Just some strayed thoughts.
1) You fit a multiple regression to examine the effect of a particular
variable a worker in another department is interested in. The variable
comes back insignificant, but your co-worker says that this is
impossible as it is known to have an effect. What would you do?
Many reasons could have caused this:
- The study is underpowered.
- Even it's properly powered, type II error can still occur.
- A predictor or a set of predictors are collinear with your main outcome, inflating the variance, causing it to be non-significant. Similarly, you might have accidentally included a variable in the causal pathway.
- Your co-worker is wrong. For example, the coworker might have developed a strong impression on another analysis in which proper confounding variables were not included. While your model could have correctly include the confounding variables, and it turned out what your co-worker believes was just an illusion all along.
- Since bias can go both ways, it's also possible that your model is missing some important confounding variables.
- Your major predictor can be interaction with another predictor (e.g. sexes) in such a coincident way that the effects within each sex cancel out each other.
- You're examining a very specific subset of a large population.
- The operationalizaion of variables (or even research designs) can be different between your analysis and the analysis your colleague remembers. Sometimes just simple aggregation can change the performance of a predictor.
- Your have chosen to use a different reference group, which can cause the p-value of the set of dichotomous indicators to shift.
- The studies referenced by your co-worker may not be externally valid (aka not generalizable) to your studied population.
2) You have 1000 variables and 100 observations. You would like to
find the significant variables for a particular response. What would
This is a really broad question. Significant variables for a particular response is up for so many interpretations I'm not sure how to even suggest an answer.
Generally, don't run a regression model on them as is because the number of predictors exceeds the number of cases. I'd perhaps strategize by:
- Clarifying with the questioner on whether the model is for prediction or proof of a concept.
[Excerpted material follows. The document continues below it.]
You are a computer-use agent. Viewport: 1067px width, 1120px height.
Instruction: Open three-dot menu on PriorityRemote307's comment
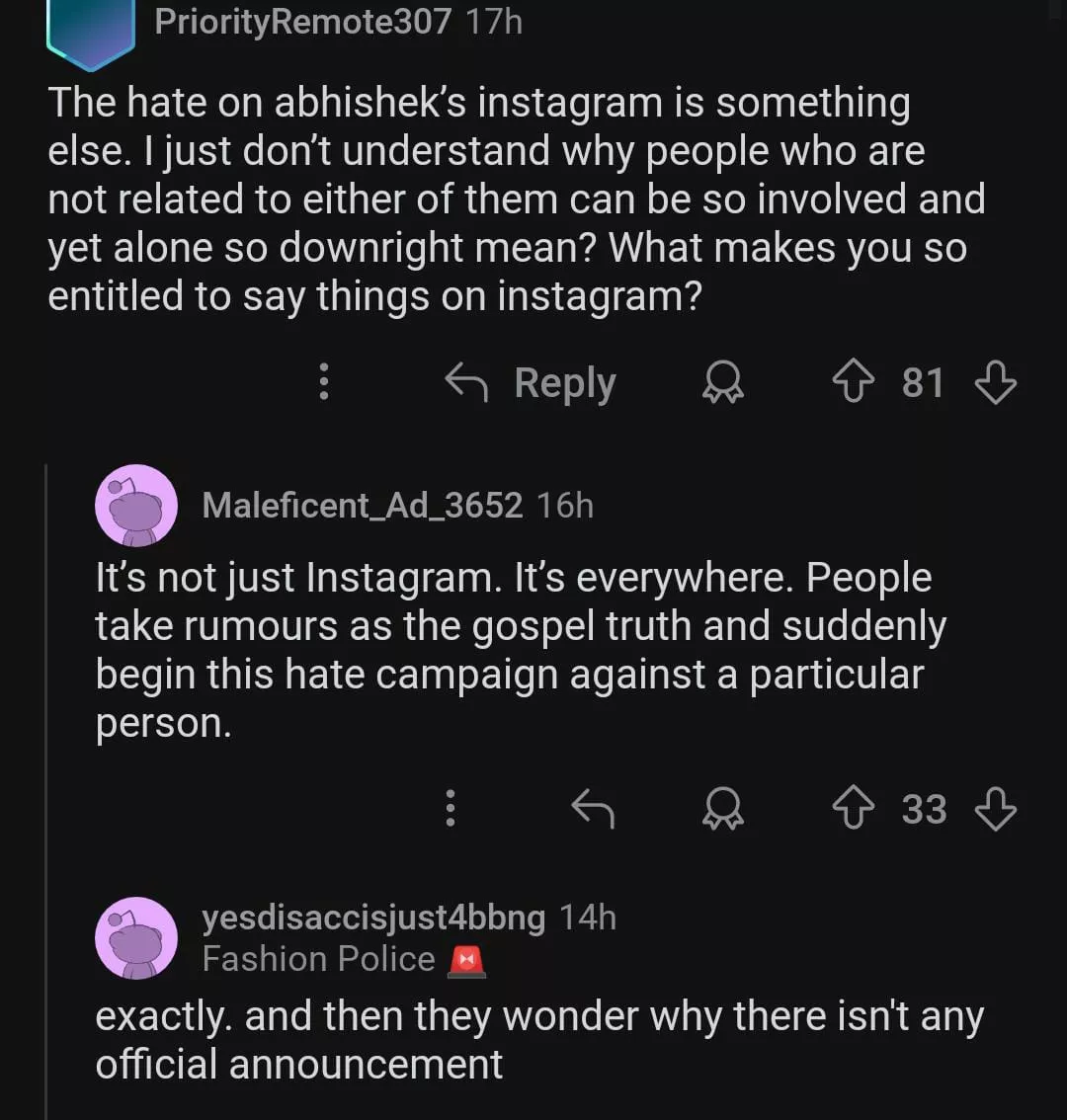pyautogui.click(x=322, y=383)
- Implement some content-based selection, e.g. evaluate if the predictor even makes any sense to be included, draft a conceptual framework or causal diagram to aid filtering of the 1000 variables etc.
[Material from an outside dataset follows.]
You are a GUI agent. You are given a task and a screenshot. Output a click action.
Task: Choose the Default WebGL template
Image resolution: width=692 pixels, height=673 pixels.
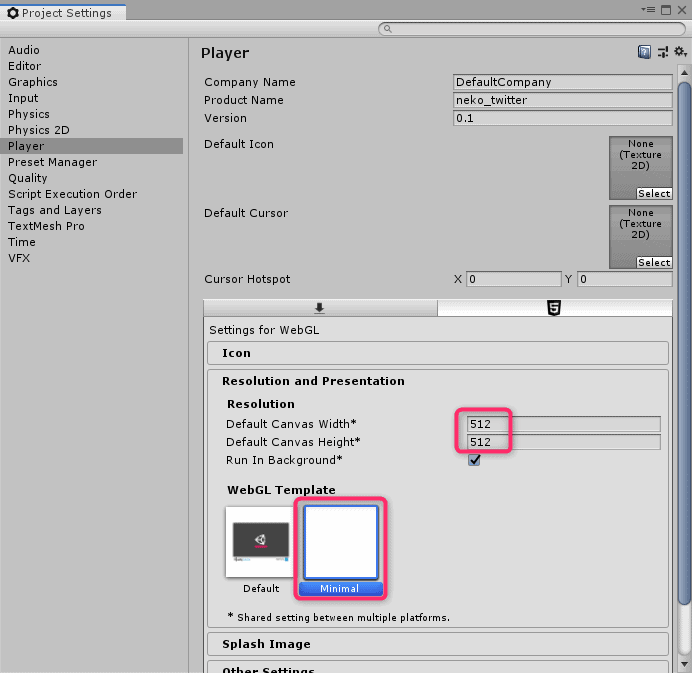259,543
- Then, include some routine check such as getting rid one of any two variables that are highly collinear, getting rid of variables with profound amount of missing or variables that only contain a constant. Mix in with some operational decision factors such as cost of collecting the variables and burdens on the respondents, etc.
- Suggest some statistical data reduction or variable selection techniques. Emphasize on their pros and cons as well as key assumptions.
- Emphasize on monitoring the type I error rate along the way and make necessary adjustment to avoid spurious findings.
Depends on the job/position associated with the interview, you may want to mention reading the technical manual of the data provider, consulting your peers, performing a literature review, etc. There really isn't any "golden answer" for these two questions.